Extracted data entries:
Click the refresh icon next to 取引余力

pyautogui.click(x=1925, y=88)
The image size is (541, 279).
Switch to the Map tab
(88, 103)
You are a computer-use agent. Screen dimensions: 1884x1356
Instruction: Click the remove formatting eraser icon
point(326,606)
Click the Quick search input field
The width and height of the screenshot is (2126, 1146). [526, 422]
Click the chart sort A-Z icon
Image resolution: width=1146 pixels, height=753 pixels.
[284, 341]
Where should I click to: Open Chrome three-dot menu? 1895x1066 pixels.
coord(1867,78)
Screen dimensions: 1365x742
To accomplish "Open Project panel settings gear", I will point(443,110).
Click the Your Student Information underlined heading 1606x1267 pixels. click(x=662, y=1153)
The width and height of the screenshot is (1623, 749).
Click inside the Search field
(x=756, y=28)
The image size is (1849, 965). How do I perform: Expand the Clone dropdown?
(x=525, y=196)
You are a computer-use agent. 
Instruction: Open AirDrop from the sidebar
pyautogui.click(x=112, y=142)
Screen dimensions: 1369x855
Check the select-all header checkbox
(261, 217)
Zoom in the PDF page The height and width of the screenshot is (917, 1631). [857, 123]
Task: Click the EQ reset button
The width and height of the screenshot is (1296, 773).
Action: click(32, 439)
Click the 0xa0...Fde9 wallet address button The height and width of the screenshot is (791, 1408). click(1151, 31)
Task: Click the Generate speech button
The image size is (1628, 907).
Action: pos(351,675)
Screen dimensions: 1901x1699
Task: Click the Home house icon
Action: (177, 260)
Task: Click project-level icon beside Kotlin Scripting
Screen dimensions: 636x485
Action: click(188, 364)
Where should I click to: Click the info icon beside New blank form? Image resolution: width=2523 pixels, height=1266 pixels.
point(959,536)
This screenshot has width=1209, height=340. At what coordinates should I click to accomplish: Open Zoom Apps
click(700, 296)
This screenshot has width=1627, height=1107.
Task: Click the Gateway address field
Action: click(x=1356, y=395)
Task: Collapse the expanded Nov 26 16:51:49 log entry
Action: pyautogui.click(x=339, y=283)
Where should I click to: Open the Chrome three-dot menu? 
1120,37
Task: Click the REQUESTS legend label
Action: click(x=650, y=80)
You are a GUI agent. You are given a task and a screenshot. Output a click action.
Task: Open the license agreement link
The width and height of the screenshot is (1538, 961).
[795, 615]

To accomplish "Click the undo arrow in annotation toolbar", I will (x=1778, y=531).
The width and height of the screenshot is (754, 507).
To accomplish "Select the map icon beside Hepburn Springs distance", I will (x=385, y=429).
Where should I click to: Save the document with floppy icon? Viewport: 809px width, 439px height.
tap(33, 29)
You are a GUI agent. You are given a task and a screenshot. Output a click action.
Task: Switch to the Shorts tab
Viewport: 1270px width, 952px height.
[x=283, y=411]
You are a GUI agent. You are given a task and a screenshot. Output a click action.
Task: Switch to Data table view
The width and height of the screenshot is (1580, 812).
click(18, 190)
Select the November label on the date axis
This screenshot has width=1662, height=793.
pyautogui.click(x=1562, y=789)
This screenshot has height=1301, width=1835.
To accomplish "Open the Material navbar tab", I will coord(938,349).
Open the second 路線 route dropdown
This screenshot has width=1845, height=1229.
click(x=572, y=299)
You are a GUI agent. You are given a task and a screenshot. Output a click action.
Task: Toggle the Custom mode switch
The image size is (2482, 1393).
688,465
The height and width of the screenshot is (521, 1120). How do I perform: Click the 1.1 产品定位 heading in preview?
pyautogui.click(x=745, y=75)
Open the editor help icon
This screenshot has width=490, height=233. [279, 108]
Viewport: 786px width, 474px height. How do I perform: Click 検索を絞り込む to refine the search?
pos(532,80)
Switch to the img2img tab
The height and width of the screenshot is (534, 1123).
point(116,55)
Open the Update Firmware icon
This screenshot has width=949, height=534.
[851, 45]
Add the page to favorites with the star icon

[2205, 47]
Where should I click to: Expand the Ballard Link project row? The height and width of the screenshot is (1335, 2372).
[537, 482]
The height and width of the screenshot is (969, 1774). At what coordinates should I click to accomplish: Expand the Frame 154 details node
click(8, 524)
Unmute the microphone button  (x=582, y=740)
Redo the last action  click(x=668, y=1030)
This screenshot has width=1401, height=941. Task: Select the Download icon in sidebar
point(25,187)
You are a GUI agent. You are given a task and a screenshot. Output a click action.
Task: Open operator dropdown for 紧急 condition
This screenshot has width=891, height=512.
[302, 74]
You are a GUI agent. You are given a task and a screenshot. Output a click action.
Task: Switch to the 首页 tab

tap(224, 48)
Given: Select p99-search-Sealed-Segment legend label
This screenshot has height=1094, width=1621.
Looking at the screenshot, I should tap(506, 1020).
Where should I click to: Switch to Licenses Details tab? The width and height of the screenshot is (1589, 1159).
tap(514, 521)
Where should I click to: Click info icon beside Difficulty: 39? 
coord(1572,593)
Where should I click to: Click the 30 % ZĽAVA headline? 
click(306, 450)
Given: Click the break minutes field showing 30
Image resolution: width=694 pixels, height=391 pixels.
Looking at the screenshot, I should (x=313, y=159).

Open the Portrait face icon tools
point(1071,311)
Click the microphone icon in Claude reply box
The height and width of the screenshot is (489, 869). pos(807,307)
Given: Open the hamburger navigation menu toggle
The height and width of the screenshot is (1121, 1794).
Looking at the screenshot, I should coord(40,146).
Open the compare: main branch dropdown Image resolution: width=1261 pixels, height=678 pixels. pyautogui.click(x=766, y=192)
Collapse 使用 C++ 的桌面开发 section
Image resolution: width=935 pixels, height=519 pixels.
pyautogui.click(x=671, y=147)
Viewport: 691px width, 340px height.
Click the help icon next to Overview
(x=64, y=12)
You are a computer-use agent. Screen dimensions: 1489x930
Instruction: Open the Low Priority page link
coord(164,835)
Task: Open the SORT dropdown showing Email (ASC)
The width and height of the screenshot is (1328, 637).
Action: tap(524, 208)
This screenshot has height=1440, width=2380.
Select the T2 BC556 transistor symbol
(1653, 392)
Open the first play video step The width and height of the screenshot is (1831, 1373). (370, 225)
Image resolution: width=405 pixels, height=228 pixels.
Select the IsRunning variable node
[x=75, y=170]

**EXERCISE REQUIREMENTS:** Exactly as written above, please repeat the entries.

**ANSWER SPACE:**
Click the refresh icon next to 取引余力

pyautogui.click(x=1925, y=88)
The image size is (541, 279).
Switch to the Map tab
(88, 103)
You are a computer-use agent. Screen dimensions: 1884x1356
Instruction: Click the remove formatting eraser icon
point(326,606)
Click the Quick search input field
The width and height of the screenshot is (2126, 1146). [526, 422]
Click the chart sort A-Z icon
Image resolution: width=1146 pixels, height=753 pixels.
[284, 341]
Where should I click to: Open Chrome three-dot menu? 1895x1066 pixels.
coord(1867,78)
Screen dimensions: 1365x742
To accomplish "Open Project panel settings gear", I will point(443,110).
Click the Your Student Information underlined heading 1606x1267 pixels. click(x=662, y=1153)
The width and height of the screenshot is (1623, 749).
Click inside the Search field
(x=756, y=28)
The image size is (1849, 965). How do I perform: Expand the Clone dropdown?
(x=525, y=196)
You are a computer-use agent. 
Instruction: Open AirDrop from the sidebar
pyautogui.click(x=112, y=142)
Screen dimensions: 1369x855
Check the select-all header checkbox
(261, 217)
Zoom in the PDF page The height and width of the screenshot is (917, 1631). [857, 123]
Task: Click the EQ reset button
The width and height of the screenshot is (1296, 773).
Action: click(32, 439)
Click the 0xa0...Fde9 wallet address button The height and width of the screenshot is (791, 1408). click(1151, 31)
Task: Click the Generate speech button
The image size is (1628, 907).
Action: pos(351,675)
Screen dimensions: 1901x1699
Task: Click the Home house icon
Action: (177, 260)
Task: Click project-level icon beside Kotlin Scripting
Screen dimensions: 636x485
Action: click(188, 364)
Where should I click to: Click the info icon beside New blank form? Image resolution: width=2523 pixels, height=1266 pixels.
point(959,536)
This screenshot has width=1209, height=340. At what coordinates should I click to accomplish: Open Zoom Apps
click(700, 296)
This screenshot has width=1627, height=1107.
Task: Click the Gateway address field
Action: click(x=1356, y=395)
Task: Collapse the expanded Nov 26 16:51:49 log entry
Action: pyautogui.click(x=339, y=283)
Where should I click to: Open the Chrome three-dot menu? 
1120,37
Task: Click the REQUESTS legend label
Action: click(x=650, y=80)
You are a GUI agent. You are given a task and a screenshot. Output a click action.
Task: Open the license agreement link
The width and height of the screenshot is (1538, 961).
[795, 615]

To accomplish "Click the undo arrow in annotation toolbar", I will (x=1778, y=531).
The width and height of the screenshot is (754, 507).
To accomplish "Select the map icon beside Hepburn Springs distance", I will (x=385, y=429).
Where should I click to: Save the document with floppy icon? Viewport: 809px width, 439px height.
tap(33, 29)
You are a GUI agent. You are given a task and a screenshot. Output a click action.
Task: Switch to the Shorts tab
Viewport: 1270px width, 952px height.
[x=283, y=411]
You are a GUI agent. You are given a task and a screenshot. Output a click action.
Task: Switch to Data table view
The width and height of the screenshot is (1580, 812).
click(18, 190)
Select the November label on the date axis
This screenshot has width=1662, height=793.
pyautogui.click(x=1562, y=789)
This screenshot has height=1301, width=1835.
To accomplish "Open the Material navbar tab", I will coord(938,349).
Open the second 路線 route dropdown
This screenshot has width=1845, height=1229.
click(x=572, y=299)
You are a GUI agent. You are given a task and a screenshot. Output a click action.
Task: Toggle the Custom mode switch
The image size is (2482, 1393).
688,465
The height and width of the screenshot is (521, 1120). How do I perform: Click the 1.1 产品定位 heading in preview?
pyautogui.click(x=745, y=75)
Open the editor help icon
This screenshot has width=490, height=233. [279, 108]
Viewport: 786px width, 474px height. How do I perform: Click 検索を絞り込む to refine the search?
pos(532,80)
Switch to the img2img tab
The height and width of the screenshot is (534, 1123).
point(116,55)
Open the Update Firmware icon
This screenshot has width=949, height=534.
[851, 45]
Add the page to favorites with the star icon

[2205, 47]
Where should I click to: Expand the Ballard Link project row? The height and width of the screenshot is (1335, 2372).
[537, 482]
The height and width of the screenshot is (969, 1774). At what coordinates should I click to accomplish: Expand the Frame 154 details node
click(8, 524)
Unmute the microphone button  (x=582, y=740)
Redo the last action  click(x=668, y=1030)
This screenshot has width=1401, height=941. Task: Select the Download icon in sidebar
point(25,187)
You are a GUI agent. You are given a task and a screenshot. Output a click action.
Task: Open operator dropdown for 紧急 condition
This screenshot has width=891, height=512.
[302, 74]
You are a GUI agent. You are given a task and a screenshot. Output a click action.
Task: Switch to the 首页 tab

tap(224, 48)
Given: Select p99-search-Sealed-Segment legend label
This screenshot has height=1094, width=1621.
Looking at the screenshot, I should tap(506, 1020).
Where should I click to: Switch to Licenses Details tab? The width and height of the screenshot is (1589, 1159).
tap(514, 521)
Where should I click to: Click info icon beside Difficulty: 39? 
coord(1572,593)
Where should I click to: Click the 30 % ZĽAVA headline? 
click(306, 450)
Given: Click the break minutes field showing 30
Image resolution: width=694 pixels, height=391 pixels.
Looking at the screenshot, I should (x=313, y=159).

Open the Portrait face icon tools
point(1071,311)
Click the microphone icon in Claude reply box
The height and width of the screenshot is (489, 869). pos(807,307)
Given: Open the hamburger navigation menu toggle
The height and width of the screenshot is (1121, 1794).
Looking at the screenshot, I should coord(40,146).
Open the compare: main branch dropdown Image resolution: width=1261 pixels, height=678 pixels. pyautogui.click(x=766, y=192)
Collapse 使用 C++ 的桌面开发 section
Image resolution: width=935 pixels, height=519 pixels.
pyautogui.click(x=671, y=147)
Viewport: 691px width, 340px height.
Click the help icon next to Overview
(x=64, y=12)
You are a computer-use agent. Screen dimensions: 1489x930
Instruction: Open the Low Priority page link
coord(164,835)
Task: Open the SORT dropdown showing Email (ASC)
The width and height of the screenshot is (1328, 637).
Action: tap(524, 208)
This screenshot has height=1440, width=2380.
Select the T2 BC556 transistor symbol
(1653, 392)
Open the first play video step The width and height of the screenshot is (1831, 1373). (370, 225)
Image resolution: width=405 pixels, height=228 pixels.
Select the IsRunning variable node
[x=75, y=170]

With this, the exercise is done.